▶ [Your objective] Each record should be set down again so that it matches the original exactly.

-------- Dataset records

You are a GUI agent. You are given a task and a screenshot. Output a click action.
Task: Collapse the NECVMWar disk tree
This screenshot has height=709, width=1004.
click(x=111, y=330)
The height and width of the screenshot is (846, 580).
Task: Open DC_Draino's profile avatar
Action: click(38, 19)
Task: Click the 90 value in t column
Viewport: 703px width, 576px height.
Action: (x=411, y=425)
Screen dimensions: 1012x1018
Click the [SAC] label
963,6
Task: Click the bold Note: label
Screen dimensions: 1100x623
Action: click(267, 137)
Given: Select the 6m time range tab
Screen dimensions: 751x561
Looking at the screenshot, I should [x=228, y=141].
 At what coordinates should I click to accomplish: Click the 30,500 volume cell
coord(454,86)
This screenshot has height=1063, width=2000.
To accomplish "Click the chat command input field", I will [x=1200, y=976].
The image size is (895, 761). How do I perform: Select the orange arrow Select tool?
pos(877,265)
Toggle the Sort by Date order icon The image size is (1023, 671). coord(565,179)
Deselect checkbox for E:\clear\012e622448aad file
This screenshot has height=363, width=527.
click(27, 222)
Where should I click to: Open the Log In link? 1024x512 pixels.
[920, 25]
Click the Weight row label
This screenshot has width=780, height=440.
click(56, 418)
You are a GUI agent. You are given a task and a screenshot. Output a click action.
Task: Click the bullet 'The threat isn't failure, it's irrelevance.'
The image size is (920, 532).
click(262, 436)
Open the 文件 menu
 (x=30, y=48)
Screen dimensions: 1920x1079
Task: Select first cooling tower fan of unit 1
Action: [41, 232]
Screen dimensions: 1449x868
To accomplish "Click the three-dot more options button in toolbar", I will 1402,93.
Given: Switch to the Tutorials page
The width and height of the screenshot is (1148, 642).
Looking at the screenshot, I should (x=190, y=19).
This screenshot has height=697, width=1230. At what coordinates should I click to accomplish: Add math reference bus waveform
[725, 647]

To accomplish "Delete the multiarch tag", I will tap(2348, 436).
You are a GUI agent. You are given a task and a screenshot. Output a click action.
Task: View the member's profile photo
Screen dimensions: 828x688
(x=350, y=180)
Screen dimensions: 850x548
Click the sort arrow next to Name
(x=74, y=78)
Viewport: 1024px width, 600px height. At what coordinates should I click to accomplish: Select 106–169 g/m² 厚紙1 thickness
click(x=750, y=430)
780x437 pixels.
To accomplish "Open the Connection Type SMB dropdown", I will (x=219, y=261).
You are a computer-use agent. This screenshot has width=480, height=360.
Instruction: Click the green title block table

----------------

▶ [Your response]
You are a GUI agent. You are given a task and a screenshot. Output a click action.
Task: Collapse the NECVMWar disk tree
This screenshot has height=709, width=1004.
click(x=111, y=330)
The height and width of the screenshot is (846, 580).
Task: Open DC_Draino's profile avatar
Action: click(38, 19)
Task: Click the 90 value in t column
Viewport: 703px width, 576px height.
Action: (x=411, y=425)
Screen dimensions: 1012x1018
Click the [SAC] label
963,6
Task: Click the bold Note: label
Screen dimensions: 1100x623
Action: click(267, 137)
Given: Select the 6m time range tab
Screen dimensions: 751x561
Looking at the screenshot, I should [x=228, y=141].
 At what coordinates should I click to accomplish: Click the 30,500 volume cell
coord(454,86)
This screenshot has height=1063, width=2000.
To accomplish "Click the chat command input field", I will [x=1200, y=976].
The image size is (895, 761). How do I perform: Select the orange arrow Select tool?
pos(877,265)
Toggle the Sort by Date order icon The image size is (1023, 671). coord(565,179)
Deselect checkbox for E:\clear\012e622448aad file
This screenshot has height=363, width=527.
click(27, 222)
Where should I click to: Open the Log In link? 1024x512 pixels.
[920, 25]
Click the Weight row label
This screenshot has width=780, height=440.
click(56, 418)
You are a GUI agent. You are given a task and a screenshot. Output a click action.
Task: Click the bullet 'The threat isn't failure, it's irrelevance.'
The image size is (920, 532).
click(262, 436)
Open the 文件 menu
 (x=30, y=48)
Screen dimensions: 1920x1079
Task: Select first cooling tower fan of unit 1
Action: [41, 232]
Screen dimensions: 1449x868
To accomplish "Click the three-dot more options button in toolbar", I will 1402,93.
Given: Switch to the Tutorials page
The width and height of the screenshot is (1148, 642).
Looking at the screenshot, I should (x=190, y=19).
This screenshot has height=697, width=1230. At what coordinates should I click to accomplish: Add math reference bus waveform
[725, 647]

To accomplish "Delete the multiarch tag", I will tap(2348, 436).
You are a GUI agent. You are given a task and a screenshot. Output a click action.
Task: View the member's profile photo
Screen dimensions: 828x688
(x=350, y=180)
Screen dimensions: 850x548
Click the sort arrow next to Name
(x=74, y=78)
Viewport: 1024px width, 600px height. At what coordinates should I click to accomplish: Select 106–169 g/m² 厚紙1 thickness
click(x=750, y=430)
780x437 pixels.
To accomplish "Open the Connection Type SMB dropdown", I will (x=219, y=261).
You are a computer-use agent. This screenshot has width=480, height=360.
Instruction: Click the green title block table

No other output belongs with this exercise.